Al ciclo constante de los días y de las noches le acompaña la necesidad
humana de descansar después del esfuerzo realizado por el trabajo encomendado
-como al terminar un semestre agotador. No solo física sino también anímica y
espiritualmente el descanso nos hace bien para retomar con nuevo brío la actividad.
Sin embargo, hay circunstancias y momentos en que las labores son tan agotadoras
que nos hacen desear no tener nada que hacer. En esos casos el descanso se nos
presenta como un cese total de actividad y el trabajo corre el riesgo de no
contribuir a nuestra humanización y perfeccionamiento.
Otra cosa son los que comúnmente llamamos trabajólicos que parece que viven
para trabajar y producir. Es cierto que desempeñar una labor nos hace sentirnos
útiles, pero tal sentimiento no agota el valor del trabajo hay muchos
trabajos ocultos tremendamente valiosos. Así como tampoco debemos reducir el
trabajo únicamente al remunerado. Por otro lado, tampoco el descanso es no
hacer nada. Es crucial, pues, ordenar la vida para evitar estos dos extremos: el
exceso de trabajo y el abuso del descanso.

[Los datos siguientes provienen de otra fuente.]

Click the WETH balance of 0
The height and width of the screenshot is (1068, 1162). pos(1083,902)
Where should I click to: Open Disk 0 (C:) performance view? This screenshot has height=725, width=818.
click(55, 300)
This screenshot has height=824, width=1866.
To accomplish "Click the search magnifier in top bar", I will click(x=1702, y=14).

Dicen los filósofos, y en esto seguimos a Tomás de Aquino, que el
trabajo es efecto de cierta actividad. Por eso habrá tantas labores como
actividades, lo cual amplía su espectro (manual, material, técnico, psíquico y
espiritual) y lleva a reconocer que no todo trabajo es remunerado. Por ejemplo:
meditar en el futuro o evaluar nuestras acciones diarias, el estudio
responsable para aprender, ordenar y limpiar nuestra vivienda, la lectura de un
libro, el cuidado de la familia y la convivencia, el cultivo del arte, de la
oración o incluso de la propia personalidad, son también trabajos. Y a menudo
estos nos agotan más.
“En sentido propio, descanso se opone a movimiento; y, consecuentemente,
al trabajo que se realiza a partir del movimiento. Aun cuando […] se atribuya
propiamente a los cuerpos, el movimiento también es aplicable a los
seres espirituales, y en un doble aspecto. Uno, en cuanto que toda acción es
llamada movimiento […] Otro, en cuanto que el deseo que tiende hacia algo
es como un cierto movimiento” (Suma Teológica, Ia, q. 73, a. 2, in c).

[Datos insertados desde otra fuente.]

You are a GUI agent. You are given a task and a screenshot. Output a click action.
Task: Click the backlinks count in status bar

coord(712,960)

Como la actividad humana se orienta a conseguir un bien y no un mal,
todo trabajo debiera generar un resultado positivo y que nos perfeccione
-personal o comunitariamente- con lo que adquiere un sentido especial, y como
consecuencia, nos hace tener una mejor disposición para realizar lo que
queremos conseguir. Esto es relevante pues todo trabajo tiene una dimensión
subjetiva que, de alguna forma, nos influye y nos toca por dentro, y otra
objetiva, que es el resultado visible de tal trabajo. Esto nos permite
descubrir el elemento humanizador del trabajo. Si no sucede esto, quizás
debamos examinar las razones.
De manera análoga, descansar es cesar en la actividad ordenada a cierto
resultado, no el “no hacer nada”-, ya que, en estricto rigor, siempre estamos
haciendo algo. Como “[…] el reposo tiene dos acepciones: una, como cese del
obrar. Otra, como cumplimiento del deseo” (Idem), entonces, descansar es
cambiar a otra actividad que nos distrae de la anterior y que se orienta a otra
cosa que nos perfecciona, o, como apunta Tomás de Aquino, disfrutar del bien
deseado y ya conseguido. Por eso el descanso perfecto se da en Dios, que es el
sumo Bien, ya que los demás bienes no pueden satisfacernos totalmente. De ahí
que descansar en Dios sea el mejor descanso, por lo que dice que: “Así como
Dios descansa sólo en sí mismo y es feliz disfrutándose; así también nosotros
somos felices sólo disfrutando de Dios. Y así también nos hace descansar en Él
mismo de sus trabajos y de los nuestros” (Ibid, ad 3).